START Dataset records

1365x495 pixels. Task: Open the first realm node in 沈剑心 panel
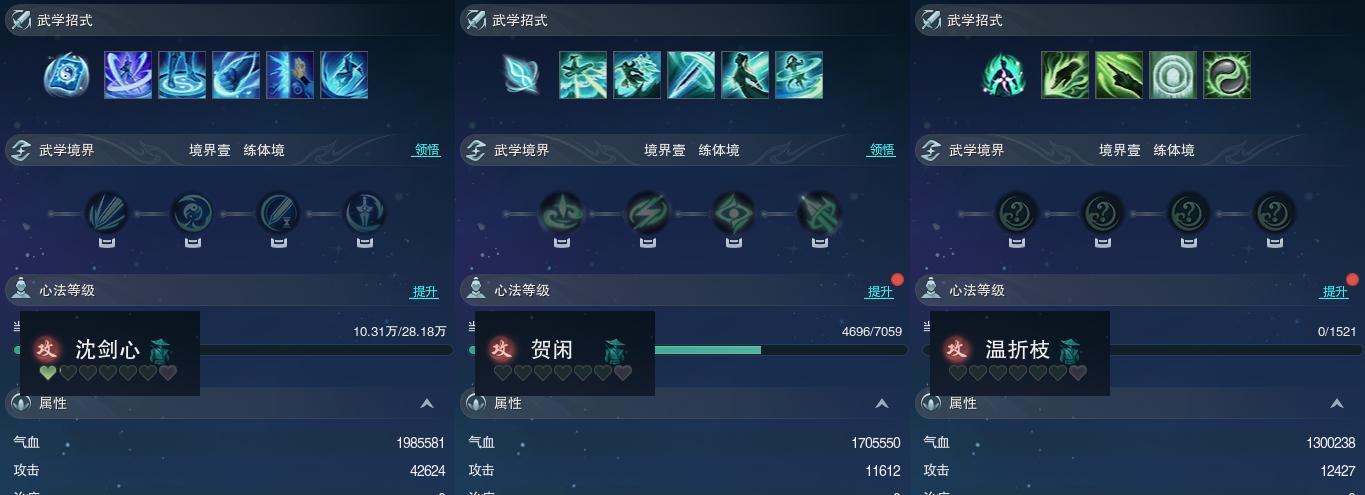106,213
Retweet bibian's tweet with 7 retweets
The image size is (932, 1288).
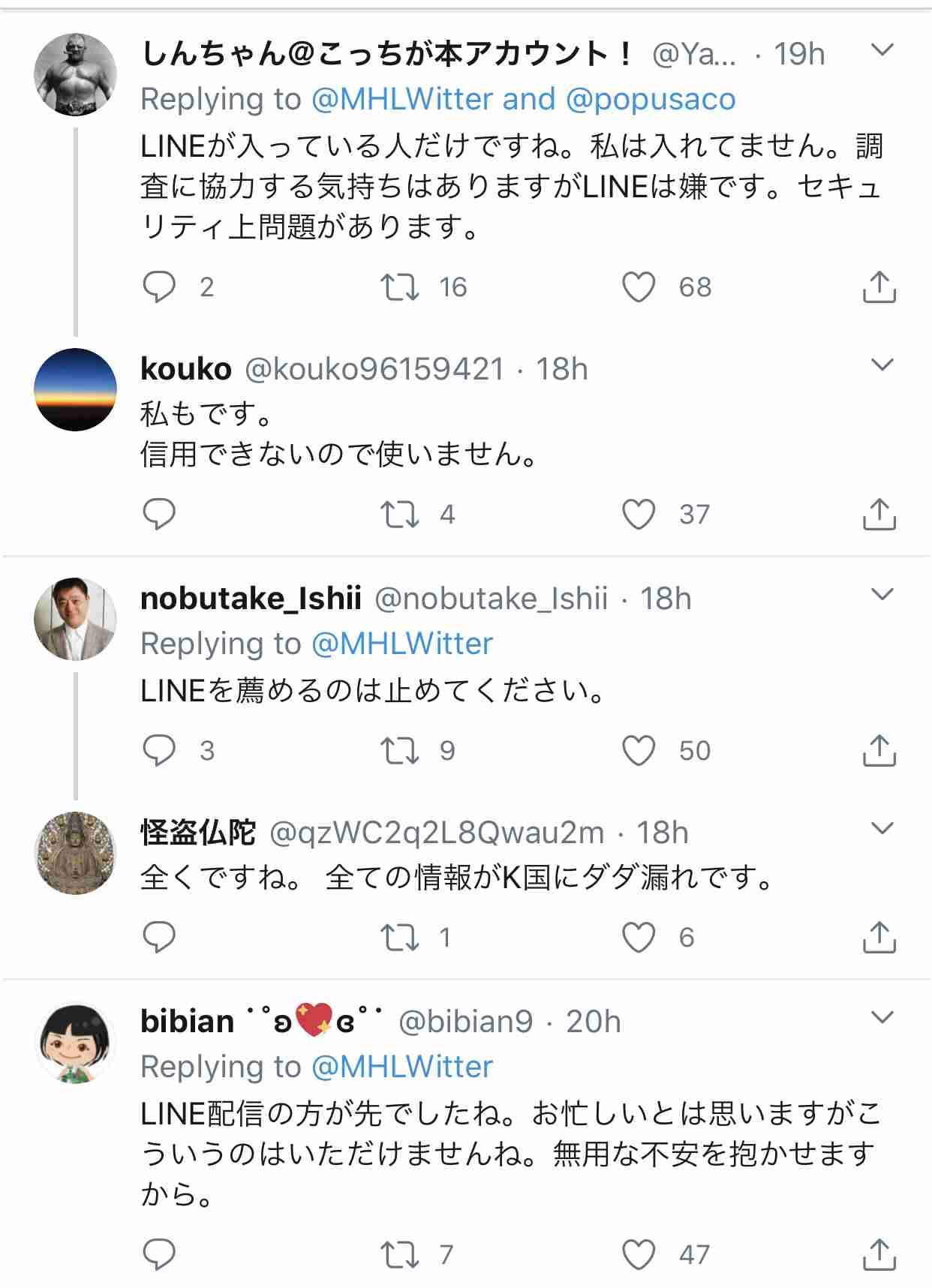tap(400, 1254)
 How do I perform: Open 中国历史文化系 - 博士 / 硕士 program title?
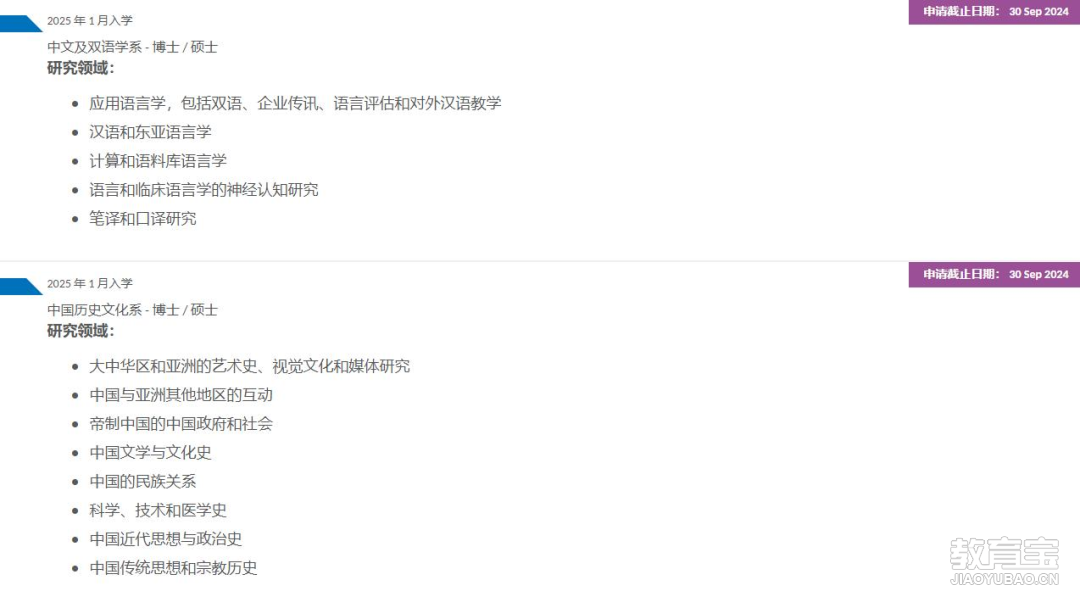pyautogui.click(x=132, y=310)
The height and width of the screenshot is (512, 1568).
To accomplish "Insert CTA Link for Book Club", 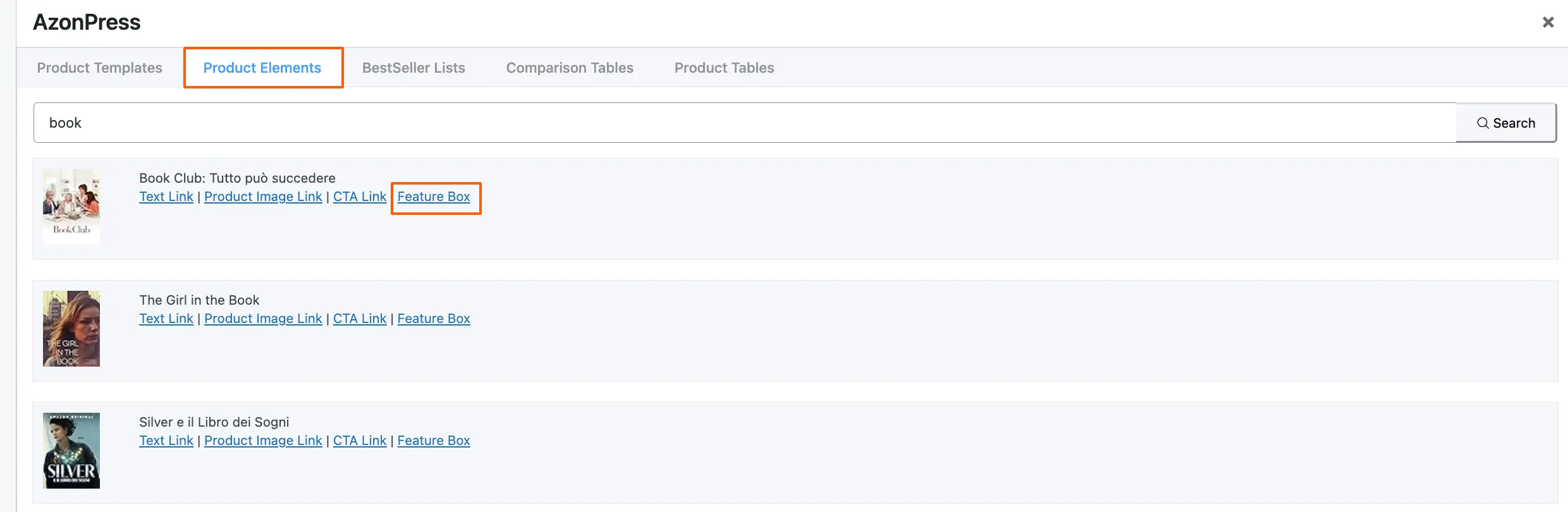I will point(360,197).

END Dataset records

Instructions for the task:
Pick out every line of the material that contains the word "Open" and copy each one in full.

Response below:
1365x495 pixels. Task: Open the first realm node in 沈剑心 panel
 How do I perform: Open 中国历史文化系 - 博士 / 硕士 program title?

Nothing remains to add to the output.